No deja de ser extraño que nunca me haya atrevido a hacer un comentario de música, pese a todo el tiempo que llevo escribiendo aquí y la enorme afición que tengo a escuchar un disco tras otro, a toda hora, desde hace muchos años. Las razones son múltiples, pero se reducen básicamente a una: el pudor que me producía referirme a un tema tan volátil e inaprensible como el arte de los sonidos. El temor, en definitiva, a caer en el más flagrante impresionismo, en el flatus vocis que detesto en tantos otros comentaristas...
Pero ya es hora de traer a la más alada de las musas a la palestra y comenzar a hacer justicia, aunque sea de un modo tardío y un tanto torpe. Y para comenzar con lo mejor, es que me he decidido por un género tan —a mi juicio— injustamente marginado o estigmatizado por la mayor parte de la gente: la mal llamada música «clásica», «docta» o «seria», y por uno de los autores que más me apasiona: Ludwig van Beethoven.
¿Qué es lo que, en efecto sabemos de Beethoven? En fin: que fue educado para ser un prodigio, a semejanza de Mozart; que era un genio arrogante, impulsivo, mal humorado, bastante torpe en cuanto a los asuntos domésticos y su propia apariencia, un eximio pianista e insuperable improvisador, que aporreaba los teclados al punto de obligar a modificar la naturaleza del instrumento para cumplir con las exigencias que imponía la ejecución de algunas de sus piezas; que quiso, sin mayor éxito, convertir a su sobrino Karl en un músico sobresaliente a punta de una férrea disciplina; que se quedó casi completamente sordo al fin de sus días, etc. Una verdadera leyenda del artista-héroe vapuleado por las circunstancias y finalmente orgulloso y vencedor frente al destino, reconocido por el mundo y, con justicia, como uno de los más grandes genios de la música y, con una alta probabilidad, como el primer verdadero romántico, en el amplio sentido del concepto [1]; es decir, tanto vital como artísticamente hablando, por su entrega absoluta a su arte y su misión, por su afán de trascendencia y arrogancia individualista, por el gesto aristocrático de su vida, conquistando no solo el gusto de la frívola y exigente Viena sino también un merecido respeto y consideración como creador y hombre libre, reluctante a todo tipo de sumisión. De hecho, se dice que su funeral fue acompañado por más de diez mil personas, aunque algunos otros autores hablan del doble. [2]

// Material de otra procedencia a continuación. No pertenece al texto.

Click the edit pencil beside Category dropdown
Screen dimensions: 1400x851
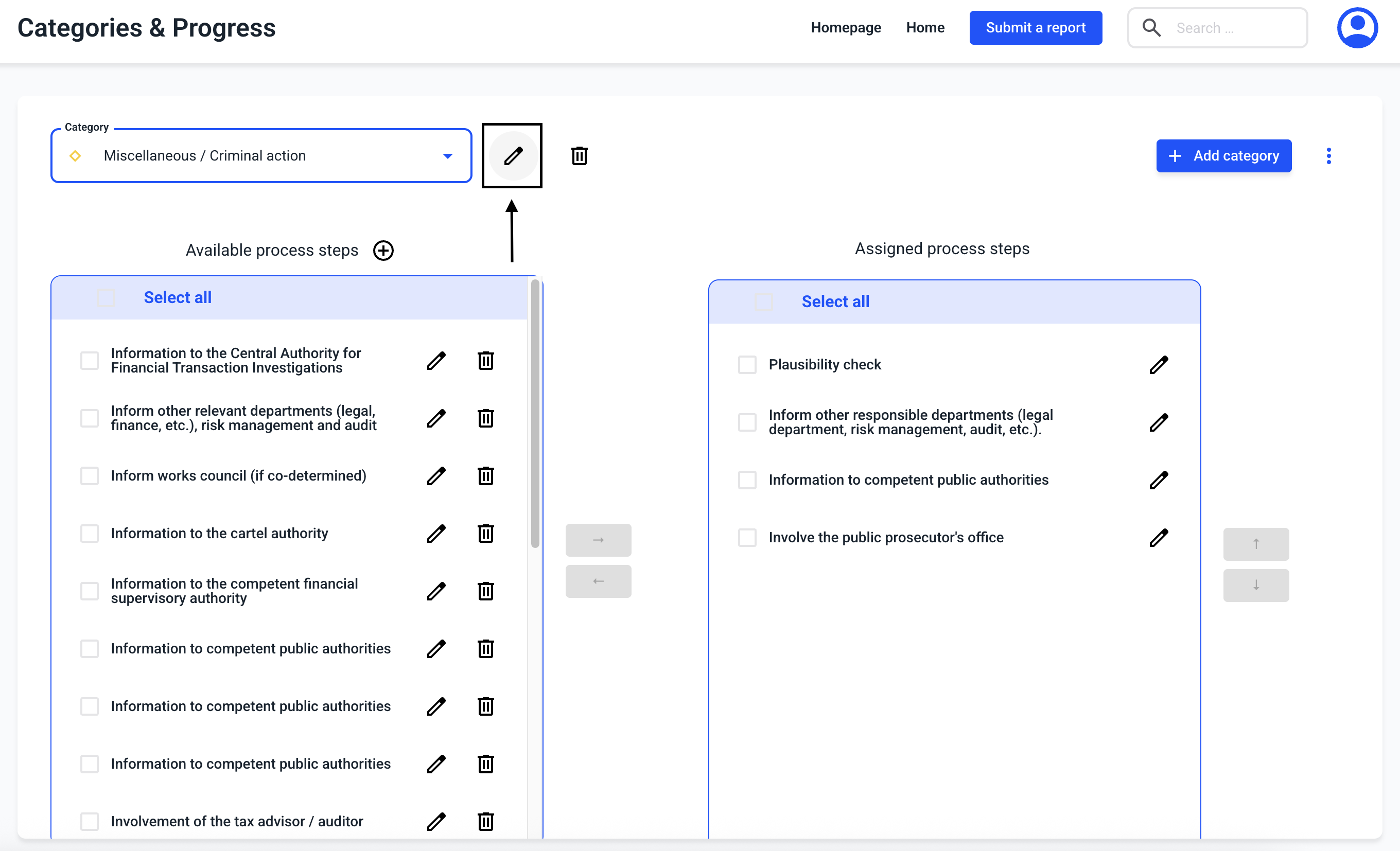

¿Qué conocemos de su obra? De seguro, la violenta entrada de la Quinta Sinfonía, conocida como «la llamada del Destino»; el abusado último movimiento coral de la Novena; algunos compases del Adagio sostenuto de la Sonata Claro de Luna, tantas veces usado por el cine y la publicidad; la nunca bien ponderada bagatela Para Elisa y alguno que otro fragmento disperso, por aquí y por allá. Pero Beethoven es, a no dudarlo, muchísimo más que su caricatura o su leyenda que, como siempre, ha terminado ocultando más que revelando al atormentado creador que se encontraba detrás de la máscara. Su colosal trabajo constituye, más bien, un complejo universo de sensibilidad única, tanto humana, como musical, pese a haber asimilado a la perfección las grandes tendencias de su época, que yo sinceramente recomendaría explorar pacientemente, de principio a fin, pero que, debido a las restricciones propias de una columna como ésta debo acotar de modo de no perder especificidad, lo que me sitúa frente a un difícil dilema: ¿qué elegir de entre la inmensa y proteica obra construida a punta de sacrificio y arduo trabajo durante más de cincuenta años? ¿Aquellos insuperables colosos de inigualable vigor y sentimiento que constituyen las sinfonías, o bien, los cuartetos para cuerda? Y ¿cuáles, de entre estos? ¿Los dedicados al conde Razumovsky o los del Op. 130, 131 y 132, marcados por un aura de incomprensible sublimidad y tal vez locura?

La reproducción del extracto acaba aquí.